• **Description of the task**
Every line of the following records that includes "section" should be copied.
[[ Given records, beginning ]]
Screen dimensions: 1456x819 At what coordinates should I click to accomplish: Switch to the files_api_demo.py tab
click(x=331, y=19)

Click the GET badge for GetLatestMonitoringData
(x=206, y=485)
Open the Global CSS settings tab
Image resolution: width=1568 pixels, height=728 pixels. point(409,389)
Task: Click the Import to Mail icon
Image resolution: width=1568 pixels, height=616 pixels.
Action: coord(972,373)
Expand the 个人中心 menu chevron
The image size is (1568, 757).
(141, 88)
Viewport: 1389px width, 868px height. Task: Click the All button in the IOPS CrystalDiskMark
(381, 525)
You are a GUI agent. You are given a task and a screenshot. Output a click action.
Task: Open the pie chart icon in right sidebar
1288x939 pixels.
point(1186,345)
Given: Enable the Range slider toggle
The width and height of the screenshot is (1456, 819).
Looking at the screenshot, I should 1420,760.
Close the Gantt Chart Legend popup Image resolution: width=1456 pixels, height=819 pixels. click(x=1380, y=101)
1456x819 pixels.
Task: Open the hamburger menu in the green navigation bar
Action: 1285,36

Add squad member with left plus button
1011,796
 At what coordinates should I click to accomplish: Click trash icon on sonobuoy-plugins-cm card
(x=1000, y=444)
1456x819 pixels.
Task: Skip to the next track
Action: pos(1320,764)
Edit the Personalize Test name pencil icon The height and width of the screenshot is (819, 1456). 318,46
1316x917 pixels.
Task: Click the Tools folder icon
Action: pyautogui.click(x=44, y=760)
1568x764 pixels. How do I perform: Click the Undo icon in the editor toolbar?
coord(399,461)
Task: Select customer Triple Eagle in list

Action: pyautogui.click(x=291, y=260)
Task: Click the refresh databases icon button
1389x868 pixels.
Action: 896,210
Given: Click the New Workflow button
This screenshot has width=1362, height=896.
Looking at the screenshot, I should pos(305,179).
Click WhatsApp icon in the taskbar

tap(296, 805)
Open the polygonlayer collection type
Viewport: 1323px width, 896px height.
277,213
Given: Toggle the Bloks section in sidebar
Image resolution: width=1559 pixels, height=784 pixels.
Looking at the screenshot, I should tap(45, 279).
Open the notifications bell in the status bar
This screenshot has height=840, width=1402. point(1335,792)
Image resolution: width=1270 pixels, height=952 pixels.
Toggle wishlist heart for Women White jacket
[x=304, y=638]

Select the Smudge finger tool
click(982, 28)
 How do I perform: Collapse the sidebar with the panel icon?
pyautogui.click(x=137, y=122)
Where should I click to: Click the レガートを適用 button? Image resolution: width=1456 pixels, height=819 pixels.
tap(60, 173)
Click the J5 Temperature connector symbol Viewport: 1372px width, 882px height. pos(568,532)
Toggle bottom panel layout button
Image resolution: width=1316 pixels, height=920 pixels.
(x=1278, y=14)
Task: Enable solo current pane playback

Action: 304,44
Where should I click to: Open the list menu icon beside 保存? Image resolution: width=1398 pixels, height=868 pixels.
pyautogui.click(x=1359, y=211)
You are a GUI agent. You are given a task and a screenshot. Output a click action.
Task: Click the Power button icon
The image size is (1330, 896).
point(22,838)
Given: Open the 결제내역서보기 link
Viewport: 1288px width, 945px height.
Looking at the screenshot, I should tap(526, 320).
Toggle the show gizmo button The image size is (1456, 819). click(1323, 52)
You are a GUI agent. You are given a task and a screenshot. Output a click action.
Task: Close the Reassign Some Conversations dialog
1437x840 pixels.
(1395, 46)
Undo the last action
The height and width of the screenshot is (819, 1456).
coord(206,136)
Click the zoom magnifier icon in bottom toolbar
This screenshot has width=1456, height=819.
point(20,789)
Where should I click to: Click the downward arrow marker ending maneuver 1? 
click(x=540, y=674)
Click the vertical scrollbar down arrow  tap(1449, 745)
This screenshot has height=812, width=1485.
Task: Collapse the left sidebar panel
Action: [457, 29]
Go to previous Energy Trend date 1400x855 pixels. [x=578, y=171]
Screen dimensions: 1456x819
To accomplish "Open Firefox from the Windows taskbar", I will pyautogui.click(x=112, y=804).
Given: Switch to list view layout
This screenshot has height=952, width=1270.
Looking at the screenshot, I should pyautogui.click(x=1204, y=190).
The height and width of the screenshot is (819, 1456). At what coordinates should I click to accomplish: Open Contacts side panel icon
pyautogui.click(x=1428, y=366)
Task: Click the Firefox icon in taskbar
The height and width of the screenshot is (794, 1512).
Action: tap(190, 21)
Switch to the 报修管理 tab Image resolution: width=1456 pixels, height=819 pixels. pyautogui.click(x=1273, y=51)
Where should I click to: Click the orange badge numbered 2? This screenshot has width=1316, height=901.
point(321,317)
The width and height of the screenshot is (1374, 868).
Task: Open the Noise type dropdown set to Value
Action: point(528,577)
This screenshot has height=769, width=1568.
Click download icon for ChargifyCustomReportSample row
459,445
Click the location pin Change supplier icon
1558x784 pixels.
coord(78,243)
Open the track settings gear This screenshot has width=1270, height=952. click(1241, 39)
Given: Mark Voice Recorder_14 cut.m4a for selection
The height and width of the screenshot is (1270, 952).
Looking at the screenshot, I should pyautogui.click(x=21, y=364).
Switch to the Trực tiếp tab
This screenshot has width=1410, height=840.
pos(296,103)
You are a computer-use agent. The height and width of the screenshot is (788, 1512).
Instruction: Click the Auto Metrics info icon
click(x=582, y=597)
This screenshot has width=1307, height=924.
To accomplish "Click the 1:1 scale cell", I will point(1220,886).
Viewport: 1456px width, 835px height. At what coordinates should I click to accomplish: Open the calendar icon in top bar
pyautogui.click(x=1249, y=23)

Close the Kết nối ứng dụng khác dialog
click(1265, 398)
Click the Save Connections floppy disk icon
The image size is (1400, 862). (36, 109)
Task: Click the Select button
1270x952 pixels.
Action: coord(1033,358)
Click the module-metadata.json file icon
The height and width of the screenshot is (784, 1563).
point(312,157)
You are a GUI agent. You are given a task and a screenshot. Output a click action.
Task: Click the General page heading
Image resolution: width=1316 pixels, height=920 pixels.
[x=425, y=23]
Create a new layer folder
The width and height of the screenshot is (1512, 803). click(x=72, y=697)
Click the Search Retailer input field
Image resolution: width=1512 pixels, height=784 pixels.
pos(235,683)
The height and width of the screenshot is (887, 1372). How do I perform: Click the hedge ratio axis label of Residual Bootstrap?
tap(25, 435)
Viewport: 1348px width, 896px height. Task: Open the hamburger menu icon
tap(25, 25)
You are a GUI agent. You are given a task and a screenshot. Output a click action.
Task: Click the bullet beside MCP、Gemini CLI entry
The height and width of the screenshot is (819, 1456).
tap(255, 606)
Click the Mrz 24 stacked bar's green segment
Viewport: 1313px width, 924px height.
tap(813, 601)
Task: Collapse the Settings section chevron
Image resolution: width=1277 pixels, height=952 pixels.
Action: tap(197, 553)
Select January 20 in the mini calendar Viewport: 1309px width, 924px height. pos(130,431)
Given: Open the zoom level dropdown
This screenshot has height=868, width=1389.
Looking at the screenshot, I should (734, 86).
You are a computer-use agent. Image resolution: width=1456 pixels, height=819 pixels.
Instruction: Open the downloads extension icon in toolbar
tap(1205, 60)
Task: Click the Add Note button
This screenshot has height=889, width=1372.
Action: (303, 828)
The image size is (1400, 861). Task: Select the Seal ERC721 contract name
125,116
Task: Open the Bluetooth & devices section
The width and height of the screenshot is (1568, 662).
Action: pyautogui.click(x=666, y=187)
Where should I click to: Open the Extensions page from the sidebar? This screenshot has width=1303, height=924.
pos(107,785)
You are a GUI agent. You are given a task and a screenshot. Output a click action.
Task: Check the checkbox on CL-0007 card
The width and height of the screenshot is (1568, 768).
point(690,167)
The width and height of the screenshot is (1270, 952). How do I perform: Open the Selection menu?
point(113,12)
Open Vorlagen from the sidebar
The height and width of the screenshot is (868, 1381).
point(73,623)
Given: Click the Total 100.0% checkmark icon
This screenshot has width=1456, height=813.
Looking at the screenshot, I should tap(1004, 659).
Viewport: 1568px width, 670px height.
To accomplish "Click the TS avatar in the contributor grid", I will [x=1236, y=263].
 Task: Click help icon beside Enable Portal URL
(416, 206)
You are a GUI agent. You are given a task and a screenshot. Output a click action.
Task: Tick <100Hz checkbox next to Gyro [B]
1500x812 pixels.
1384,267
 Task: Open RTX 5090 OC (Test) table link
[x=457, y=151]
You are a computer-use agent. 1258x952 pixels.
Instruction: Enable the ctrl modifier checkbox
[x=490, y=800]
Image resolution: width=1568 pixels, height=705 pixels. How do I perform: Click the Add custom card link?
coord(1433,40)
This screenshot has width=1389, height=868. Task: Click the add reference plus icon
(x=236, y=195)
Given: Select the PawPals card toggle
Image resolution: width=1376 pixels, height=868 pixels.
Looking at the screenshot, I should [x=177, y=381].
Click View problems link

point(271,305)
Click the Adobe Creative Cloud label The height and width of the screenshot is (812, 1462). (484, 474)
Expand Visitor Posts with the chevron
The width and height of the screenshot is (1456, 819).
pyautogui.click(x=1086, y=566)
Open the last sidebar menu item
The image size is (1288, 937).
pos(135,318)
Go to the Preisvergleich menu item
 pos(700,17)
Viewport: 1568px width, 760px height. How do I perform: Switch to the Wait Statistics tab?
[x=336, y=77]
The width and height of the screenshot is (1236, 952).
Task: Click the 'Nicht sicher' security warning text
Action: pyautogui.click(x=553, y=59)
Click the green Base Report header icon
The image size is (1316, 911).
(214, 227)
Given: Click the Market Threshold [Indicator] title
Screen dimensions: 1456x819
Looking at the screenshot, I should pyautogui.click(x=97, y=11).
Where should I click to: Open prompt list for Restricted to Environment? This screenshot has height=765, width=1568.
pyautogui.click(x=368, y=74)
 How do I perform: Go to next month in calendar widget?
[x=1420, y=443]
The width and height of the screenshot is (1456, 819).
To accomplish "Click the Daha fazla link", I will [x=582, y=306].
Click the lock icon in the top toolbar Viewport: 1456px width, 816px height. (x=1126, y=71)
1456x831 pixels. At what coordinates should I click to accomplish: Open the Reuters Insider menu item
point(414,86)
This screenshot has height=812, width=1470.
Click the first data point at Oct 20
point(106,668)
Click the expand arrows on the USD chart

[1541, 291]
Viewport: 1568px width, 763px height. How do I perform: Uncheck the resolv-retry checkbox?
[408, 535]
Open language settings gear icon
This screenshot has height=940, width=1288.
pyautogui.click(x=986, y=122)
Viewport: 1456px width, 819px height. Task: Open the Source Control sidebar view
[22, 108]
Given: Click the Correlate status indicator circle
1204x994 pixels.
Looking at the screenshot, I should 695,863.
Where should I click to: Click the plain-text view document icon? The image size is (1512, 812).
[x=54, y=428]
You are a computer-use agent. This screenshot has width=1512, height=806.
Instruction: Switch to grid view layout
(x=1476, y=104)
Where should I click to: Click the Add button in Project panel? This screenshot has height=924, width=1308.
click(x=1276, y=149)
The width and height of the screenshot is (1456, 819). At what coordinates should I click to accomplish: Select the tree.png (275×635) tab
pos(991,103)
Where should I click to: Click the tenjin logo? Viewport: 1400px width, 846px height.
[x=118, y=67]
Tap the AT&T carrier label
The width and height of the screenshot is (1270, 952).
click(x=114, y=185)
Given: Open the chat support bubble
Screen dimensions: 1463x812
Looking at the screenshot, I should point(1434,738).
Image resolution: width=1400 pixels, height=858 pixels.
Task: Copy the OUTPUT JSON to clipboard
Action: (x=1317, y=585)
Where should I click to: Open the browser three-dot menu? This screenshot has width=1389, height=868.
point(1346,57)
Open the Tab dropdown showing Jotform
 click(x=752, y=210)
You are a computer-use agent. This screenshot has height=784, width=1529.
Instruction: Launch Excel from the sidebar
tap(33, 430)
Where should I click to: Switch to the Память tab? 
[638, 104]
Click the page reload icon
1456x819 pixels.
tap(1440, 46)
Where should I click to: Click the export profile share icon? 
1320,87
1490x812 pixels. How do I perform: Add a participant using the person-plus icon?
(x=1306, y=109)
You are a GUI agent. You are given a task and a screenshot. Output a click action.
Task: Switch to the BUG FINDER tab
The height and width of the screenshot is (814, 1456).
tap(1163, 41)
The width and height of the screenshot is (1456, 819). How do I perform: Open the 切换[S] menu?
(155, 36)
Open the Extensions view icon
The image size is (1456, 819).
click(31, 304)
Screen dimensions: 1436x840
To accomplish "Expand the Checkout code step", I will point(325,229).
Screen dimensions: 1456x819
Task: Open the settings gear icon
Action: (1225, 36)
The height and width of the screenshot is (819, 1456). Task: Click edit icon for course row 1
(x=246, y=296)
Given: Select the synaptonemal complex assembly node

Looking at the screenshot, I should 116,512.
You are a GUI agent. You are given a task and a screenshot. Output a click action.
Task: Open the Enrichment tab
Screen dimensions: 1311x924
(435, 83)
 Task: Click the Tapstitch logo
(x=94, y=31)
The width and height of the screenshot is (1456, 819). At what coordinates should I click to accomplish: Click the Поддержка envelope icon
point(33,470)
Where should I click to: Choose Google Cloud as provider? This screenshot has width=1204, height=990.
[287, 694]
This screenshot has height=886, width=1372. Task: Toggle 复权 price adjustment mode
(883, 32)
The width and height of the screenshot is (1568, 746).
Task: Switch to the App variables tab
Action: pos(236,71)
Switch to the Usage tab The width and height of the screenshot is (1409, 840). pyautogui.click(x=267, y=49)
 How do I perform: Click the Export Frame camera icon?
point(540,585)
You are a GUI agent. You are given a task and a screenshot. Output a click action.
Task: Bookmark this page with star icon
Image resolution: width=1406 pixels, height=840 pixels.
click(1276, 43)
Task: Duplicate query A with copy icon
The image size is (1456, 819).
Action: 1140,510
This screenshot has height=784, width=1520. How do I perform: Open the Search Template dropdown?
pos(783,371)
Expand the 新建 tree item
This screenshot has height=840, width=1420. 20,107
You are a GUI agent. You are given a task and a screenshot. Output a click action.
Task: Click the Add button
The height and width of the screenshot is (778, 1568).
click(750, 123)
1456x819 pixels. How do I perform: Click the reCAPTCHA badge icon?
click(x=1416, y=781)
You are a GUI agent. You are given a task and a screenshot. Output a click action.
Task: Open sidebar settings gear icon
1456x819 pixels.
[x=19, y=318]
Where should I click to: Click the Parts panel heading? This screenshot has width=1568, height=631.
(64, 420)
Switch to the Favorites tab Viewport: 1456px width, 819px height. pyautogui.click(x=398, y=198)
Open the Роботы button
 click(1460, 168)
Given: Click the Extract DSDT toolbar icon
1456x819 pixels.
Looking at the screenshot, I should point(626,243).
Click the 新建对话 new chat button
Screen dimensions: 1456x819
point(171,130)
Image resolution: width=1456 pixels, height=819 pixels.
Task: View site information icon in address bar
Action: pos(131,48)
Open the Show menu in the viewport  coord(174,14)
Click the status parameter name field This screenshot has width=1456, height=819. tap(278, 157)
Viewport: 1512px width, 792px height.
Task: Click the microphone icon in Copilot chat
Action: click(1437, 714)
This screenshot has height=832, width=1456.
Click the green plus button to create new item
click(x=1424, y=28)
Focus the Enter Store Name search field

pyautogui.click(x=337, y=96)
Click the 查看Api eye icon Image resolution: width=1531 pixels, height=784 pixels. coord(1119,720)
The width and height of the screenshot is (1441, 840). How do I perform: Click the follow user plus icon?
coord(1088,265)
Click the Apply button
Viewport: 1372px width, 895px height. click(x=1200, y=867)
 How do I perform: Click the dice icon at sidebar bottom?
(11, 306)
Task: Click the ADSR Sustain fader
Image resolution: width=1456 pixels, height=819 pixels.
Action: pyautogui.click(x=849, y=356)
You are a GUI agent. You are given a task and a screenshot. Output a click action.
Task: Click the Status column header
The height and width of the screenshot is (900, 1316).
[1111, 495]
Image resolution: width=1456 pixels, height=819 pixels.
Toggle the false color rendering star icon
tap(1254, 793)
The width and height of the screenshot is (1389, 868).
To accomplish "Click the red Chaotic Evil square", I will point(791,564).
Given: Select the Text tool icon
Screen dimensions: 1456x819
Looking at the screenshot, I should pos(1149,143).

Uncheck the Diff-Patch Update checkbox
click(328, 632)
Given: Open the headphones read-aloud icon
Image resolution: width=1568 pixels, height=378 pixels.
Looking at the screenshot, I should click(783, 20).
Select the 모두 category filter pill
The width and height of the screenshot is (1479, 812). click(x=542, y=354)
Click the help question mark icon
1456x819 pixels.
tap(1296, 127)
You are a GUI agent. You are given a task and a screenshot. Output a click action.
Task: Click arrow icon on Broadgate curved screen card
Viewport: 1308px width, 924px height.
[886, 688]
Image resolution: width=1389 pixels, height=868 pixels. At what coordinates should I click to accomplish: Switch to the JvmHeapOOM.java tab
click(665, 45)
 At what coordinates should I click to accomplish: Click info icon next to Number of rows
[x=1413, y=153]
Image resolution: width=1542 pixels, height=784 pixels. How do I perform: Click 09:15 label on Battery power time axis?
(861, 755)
[[ Given records, end ]]
• **Expected answer**
Given: Toggle the Bloks section in sidebar
Task: Collapse the Settings section chevron
Task: Open the Bluetooth & devices section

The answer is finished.